To understand learning with closed loop experiments
The main purpose of the brain is to adapt our behavior to a changing environment. But how does this occur at the level of individual neurons? In other words, how does a neuron in the brain receive feedback to improve the behavior of the organism? To study these feedback loops, we develop tools to record and control the neuronal activity and behavior in mice. We employ and continually improve two-photon microscopy for calcium imaging in hippocampus, single-cell electrophysiology and closed-loop behavioral paradigms. Key components of our work are careful experimental design as well as in-depth data analysis rather than large-scale experiments or screens. We believe that such well-thought-out experiments and analyses are ideally suited to tackle the most challenging problems in neuroscience.
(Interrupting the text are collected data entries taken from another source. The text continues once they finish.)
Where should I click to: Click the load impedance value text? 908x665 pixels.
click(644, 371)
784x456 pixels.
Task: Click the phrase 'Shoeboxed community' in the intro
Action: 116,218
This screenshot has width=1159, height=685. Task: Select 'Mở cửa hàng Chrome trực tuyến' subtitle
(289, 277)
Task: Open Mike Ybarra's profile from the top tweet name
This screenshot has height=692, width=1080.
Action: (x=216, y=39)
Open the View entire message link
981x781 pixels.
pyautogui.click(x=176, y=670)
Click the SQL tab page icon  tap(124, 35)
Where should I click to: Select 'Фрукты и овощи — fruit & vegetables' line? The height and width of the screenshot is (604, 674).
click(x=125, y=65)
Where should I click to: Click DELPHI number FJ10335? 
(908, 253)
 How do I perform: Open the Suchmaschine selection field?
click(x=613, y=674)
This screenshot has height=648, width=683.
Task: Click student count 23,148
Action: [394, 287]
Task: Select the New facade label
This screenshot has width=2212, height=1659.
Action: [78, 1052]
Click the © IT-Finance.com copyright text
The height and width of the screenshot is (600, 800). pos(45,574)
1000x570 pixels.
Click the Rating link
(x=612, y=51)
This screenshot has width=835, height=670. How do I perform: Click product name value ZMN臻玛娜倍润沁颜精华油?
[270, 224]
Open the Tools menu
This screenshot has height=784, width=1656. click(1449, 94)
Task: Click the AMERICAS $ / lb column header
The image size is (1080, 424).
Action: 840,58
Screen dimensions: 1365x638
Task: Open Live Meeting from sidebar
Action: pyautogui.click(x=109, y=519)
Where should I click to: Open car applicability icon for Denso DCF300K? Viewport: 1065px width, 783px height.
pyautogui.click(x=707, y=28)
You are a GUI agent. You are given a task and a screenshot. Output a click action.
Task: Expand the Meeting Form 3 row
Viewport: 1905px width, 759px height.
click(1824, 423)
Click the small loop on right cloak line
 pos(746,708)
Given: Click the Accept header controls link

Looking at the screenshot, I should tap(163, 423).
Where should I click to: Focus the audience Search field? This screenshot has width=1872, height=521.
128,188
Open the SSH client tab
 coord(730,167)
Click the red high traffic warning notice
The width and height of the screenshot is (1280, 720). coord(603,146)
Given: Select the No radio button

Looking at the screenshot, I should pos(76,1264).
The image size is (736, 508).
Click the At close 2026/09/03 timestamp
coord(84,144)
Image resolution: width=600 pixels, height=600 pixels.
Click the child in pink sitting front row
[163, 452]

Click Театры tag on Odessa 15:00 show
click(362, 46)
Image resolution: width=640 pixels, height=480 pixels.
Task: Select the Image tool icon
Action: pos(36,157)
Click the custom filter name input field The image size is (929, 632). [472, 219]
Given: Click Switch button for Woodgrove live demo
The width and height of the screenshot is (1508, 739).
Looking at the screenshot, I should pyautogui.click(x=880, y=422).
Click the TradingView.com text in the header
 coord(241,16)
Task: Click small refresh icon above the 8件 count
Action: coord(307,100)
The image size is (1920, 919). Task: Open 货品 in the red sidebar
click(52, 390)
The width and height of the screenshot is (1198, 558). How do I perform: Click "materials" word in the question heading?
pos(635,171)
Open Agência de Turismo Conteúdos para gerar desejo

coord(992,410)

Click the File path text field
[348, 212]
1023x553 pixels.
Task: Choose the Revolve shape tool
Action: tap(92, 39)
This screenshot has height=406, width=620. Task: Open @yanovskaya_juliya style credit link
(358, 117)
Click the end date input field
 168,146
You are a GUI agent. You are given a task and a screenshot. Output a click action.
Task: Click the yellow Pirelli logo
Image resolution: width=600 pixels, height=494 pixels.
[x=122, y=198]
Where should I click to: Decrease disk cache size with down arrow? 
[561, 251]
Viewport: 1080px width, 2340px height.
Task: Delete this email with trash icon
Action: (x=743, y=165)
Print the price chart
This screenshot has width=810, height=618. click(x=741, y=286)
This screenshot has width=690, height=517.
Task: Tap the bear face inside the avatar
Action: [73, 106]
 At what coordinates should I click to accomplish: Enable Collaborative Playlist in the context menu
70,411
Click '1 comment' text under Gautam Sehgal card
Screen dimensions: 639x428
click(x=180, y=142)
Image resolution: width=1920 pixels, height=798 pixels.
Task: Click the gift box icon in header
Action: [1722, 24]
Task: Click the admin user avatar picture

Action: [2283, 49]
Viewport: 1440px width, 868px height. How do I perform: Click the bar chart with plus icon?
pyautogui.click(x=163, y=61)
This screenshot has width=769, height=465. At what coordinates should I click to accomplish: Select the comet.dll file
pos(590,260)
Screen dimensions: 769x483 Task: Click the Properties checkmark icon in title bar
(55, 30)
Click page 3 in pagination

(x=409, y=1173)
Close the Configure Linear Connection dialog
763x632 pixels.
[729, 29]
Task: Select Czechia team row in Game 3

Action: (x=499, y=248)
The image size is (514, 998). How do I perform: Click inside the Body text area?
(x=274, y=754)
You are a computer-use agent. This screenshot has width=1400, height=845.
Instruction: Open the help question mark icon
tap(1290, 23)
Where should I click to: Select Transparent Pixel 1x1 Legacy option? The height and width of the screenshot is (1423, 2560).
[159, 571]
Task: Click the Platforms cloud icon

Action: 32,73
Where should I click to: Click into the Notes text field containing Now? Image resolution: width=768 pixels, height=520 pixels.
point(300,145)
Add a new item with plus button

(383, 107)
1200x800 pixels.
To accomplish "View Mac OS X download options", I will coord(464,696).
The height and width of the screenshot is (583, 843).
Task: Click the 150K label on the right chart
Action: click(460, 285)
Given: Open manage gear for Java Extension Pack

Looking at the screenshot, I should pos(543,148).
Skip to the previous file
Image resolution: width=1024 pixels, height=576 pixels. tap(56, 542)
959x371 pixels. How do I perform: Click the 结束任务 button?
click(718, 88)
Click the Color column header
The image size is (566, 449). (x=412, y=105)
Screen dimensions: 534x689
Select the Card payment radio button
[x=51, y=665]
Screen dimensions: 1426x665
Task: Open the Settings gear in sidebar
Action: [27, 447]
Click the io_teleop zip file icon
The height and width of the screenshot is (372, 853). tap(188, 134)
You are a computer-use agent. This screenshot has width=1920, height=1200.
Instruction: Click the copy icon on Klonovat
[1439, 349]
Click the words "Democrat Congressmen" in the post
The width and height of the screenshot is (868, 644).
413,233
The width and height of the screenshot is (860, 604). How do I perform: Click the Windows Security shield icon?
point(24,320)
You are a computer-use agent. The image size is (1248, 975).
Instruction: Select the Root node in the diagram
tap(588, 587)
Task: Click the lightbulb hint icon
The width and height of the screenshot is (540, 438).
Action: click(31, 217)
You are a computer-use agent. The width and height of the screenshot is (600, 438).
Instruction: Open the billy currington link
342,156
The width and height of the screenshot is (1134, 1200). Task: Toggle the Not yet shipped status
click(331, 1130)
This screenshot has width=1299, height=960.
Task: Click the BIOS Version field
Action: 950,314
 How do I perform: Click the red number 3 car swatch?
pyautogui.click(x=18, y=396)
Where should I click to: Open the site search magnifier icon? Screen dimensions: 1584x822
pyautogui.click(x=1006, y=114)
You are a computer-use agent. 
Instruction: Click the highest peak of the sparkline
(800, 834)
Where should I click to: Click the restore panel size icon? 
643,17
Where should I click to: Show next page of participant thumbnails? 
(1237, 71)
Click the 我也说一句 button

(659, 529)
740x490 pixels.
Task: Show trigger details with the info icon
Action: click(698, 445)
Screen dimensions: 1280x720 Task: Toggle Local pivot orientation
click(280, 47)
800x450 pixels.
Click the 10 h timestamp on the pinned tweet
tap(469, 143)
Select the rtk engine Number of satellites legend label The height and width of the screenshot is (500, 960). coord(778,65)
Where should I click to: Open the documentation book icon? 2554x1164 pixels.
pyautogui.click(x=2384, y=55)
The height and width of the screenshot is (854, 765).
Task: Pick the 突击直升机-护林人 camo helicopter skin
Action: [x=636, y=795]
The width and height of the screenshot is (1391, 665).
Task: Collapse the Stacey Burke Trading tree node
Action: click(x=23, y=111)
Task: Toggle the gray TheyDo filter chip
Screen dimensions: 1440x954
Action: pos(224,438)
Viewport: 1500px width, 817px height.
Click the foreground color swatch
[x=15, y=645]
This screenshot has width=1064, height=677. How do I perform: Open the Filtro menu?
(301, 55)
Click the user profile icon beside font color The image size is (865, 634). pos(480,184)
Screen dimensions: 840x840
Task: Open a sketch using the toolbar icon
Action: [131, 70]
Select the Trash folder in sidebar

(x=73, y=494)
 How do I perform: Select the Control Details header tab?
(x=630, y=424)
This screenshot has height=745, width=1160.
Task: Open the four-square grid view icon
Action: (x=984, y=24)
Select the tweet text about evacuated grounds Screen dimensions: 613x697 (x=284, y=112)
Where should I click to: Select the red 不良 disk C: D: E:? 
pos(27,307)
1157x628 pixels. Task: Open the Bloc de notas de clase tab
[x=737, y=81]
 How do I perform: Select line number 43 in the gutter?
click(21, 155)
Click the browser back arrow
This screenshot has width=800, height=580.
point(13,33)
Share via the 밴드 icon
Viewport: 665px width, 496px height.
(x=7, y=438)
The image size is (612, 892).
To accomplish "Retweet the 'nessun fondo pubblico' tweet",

Peter Rupprecht studied physics and biology at the University of Bayreuth (Germany) and the ENS Lyon (France). After his diploma in physics in 2013, he worked on computational modeling of neuronal circuits with Prof. Rainer Friedrich and on optical engineering of microscopes for neuroscience with Prof. Alipasha Vaziri. In 2014, he continued as a PhD student with Rainer Friedrich in Basel, where he used optical engineering, calcium imaging, and two-photon targeted patch clamp to dissect the olfactory circuits of zebrafish. Since 2019, he has been a postdoc in the lab of Prof. Fritjof Helmchen at the University of Zürich. There, he developed deep learning methods for the interpretation of calcium imaging data and employed calcium imaging to study the role of astrocytes and neurons during behavior in mice. In 2023, he started his own research group in the Helmchen lab, supported by an SNF Ambizione fellowship.